Each demonstration is saved in `npz` format, which is structured as below (here only present important elements for simplicity):
- <tt>demonstration</tt>: `numpy.lib.npyio.NpzFile`
  - `gt: numpy.ndarray (list)`
    - `dict` :: recorded information of each keyframe
      - `images -> list`
        - `dict` :: RGB-D observation from each camera
          - `rgb -> numpy.ndarray`
          - `depthLinear -> numpy.ndarray`
          - `camera -> dict` :: camera parameters
          - `...`
      - `instruction -> str`
      - `position_rotation_world -> tuple` :: end effector pose in world frame
        - `numpy.ndarray` :: position (xyz, y axis upward, in cm)
        - `numpy.ndarray` :: rotation (quaternion, wxyz)
      - `gripper_open -> bool`
      - `gripper_joint_positions -> numpy.ndarray` :: gripper joint values
      - `robot_base -> tuple` :: robot base pose in world frame
        - `numpy.ndarray` :: position (xyz, y axis upward, in cm)
        - `numpy.ndarray` :: rotation (quaternion, wxyz)
      - `diff -> float` :: the difference between current state and goal state
      - `...`
  - `info: numpy.ndarray (dict)` :: environment configurations, access the `dict` via `item()`
    - `scene_parameters -> dict` :: arguments of `SceneParameters`
    - `robot_parameters -> dict` :: arguments of `RobotParameters`
    - `objects_parameters -> list`
      - `dict` :: arguments of `ObjectParameters`
    - `config -> dict` :: misc configurations
    - `robot_shift -> list` :: robot position shift (xyz, y axis upward, in cm)

## Dataloader

We provide a single-task dataset class `ArnoldDataset` and a multi-task dataset class `ArnoldMultiTaskDataset` in `dataset.py`.
- `ArnoldDataset`. For each task, the demonstrations are maintained in `episode_dict`, which is a `dict` organized by categorizing different objects and phases.
  ```python
  MetaData: {
    'img': img,   # [H, W, 6], rgbddd
    'obs_dict': obs_dict,   # { {camera_name}_{rgb/point_cloud}: [H, W, 3] }
    'attention_points': obj_pos,   # [3,]
    'target_points': target_points,   # [6,]
    'target_gripper': gripper_open,   # binary
    'low_dim_state': [gripper_open, left_finger, right_finger, timestep]
    'language': language_instructions,   # str
    'current_state': init_state,   # scalar
    'goal_state': goal_state,   # scalar
    'bounds': task_offset,   # [3, 2]
    'pixel_size': pixel_size,   # scalar
  }

  ArnoldDataset.episode_dict: {
    obj_id: {
      'act1': List[MetaData],
      'act2': List[MetaData],
    }
  }
  ```

  Referring to the structure of `episode_dict`, fetching a piece of data requires three values: an `obj_id`, the phase (`act1` or `act2`), and an index in the corresponding `List[MetaData]`. There are two modes to fetch data from the dataset: *index* and *sample*. In both modes, the phase (`act1` or `act2`) is sampled according to `sample_weights` because of the phase imbalance. In *index* mode, we get the data by calling `__getitem__()` and passing an index to retrieve data sequentially. The provided index maps to a unique `MetaData`. In *sample* mode, we get the data by calling `sample()`, where both the `obj_id` and `MetaData` index are uniformly sampled.

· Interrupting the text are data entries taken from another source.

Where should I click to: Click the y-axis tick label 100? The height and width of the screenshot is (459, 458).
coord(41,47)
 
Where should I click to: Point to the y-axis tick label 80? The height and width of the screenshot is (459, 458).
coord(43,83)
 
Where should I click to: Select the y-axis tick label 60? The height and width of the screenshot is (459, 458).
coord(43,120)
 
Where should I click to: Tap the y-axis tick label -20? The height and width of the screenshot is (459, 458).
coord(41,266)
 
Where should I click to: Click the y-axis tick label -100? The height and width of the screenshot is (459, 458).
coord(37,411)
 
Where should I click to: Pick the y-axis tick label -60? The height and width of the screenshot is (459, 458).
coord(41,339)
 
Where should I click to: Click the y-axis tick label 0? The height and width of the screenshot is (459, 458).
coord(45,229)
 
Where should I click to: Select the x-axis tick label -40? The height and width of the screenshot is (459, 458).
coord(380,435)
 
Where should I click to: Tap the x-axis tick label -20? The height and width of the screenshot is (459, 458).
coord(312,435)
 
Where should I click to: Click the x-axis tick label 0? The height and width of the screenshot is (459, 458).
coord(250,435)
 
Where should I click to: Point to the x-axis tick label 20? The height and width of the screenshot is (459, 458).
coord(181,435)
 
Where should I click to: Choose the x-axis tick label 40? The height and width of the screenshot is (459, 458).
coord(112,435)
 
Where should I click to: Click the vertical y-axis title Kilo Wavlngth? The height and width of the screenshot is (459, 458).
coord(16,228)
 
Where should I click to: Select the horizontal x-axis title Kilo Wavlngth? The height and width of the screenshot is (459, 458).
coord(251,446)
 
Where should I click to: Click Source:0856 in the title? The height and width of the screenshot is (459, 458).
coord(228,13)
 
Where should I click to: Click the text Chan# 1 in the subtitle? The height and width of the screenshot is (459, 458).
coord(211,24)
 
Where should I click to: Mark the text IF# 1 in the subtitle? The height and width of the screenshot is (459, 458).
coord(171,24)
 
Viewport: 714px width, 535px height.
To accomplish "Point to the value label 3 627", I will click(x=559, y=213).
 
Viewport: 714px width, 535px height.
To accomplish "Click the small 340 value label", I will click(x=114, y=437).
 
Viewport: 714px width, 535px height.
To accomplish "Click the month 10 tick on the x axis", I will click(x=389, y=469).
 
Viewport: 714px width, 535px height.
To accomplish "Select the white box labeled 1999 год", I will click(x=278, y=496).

- `ArnoldMultiTask`. This is a wrapper upon the single-task class `ArnoldDataset`. Specifically, it contains a `dict` named `task_dict`, whose keys are task names and corresponding values are `ArnoldDataset`.

Since the language encoding modules are fixed, we create a class `InstructionEmbedding` in `dataset.py` to store the embedding caches. When forwarding, the embedding of language instruction will be computed and added to the cache unless it already exists in the cache.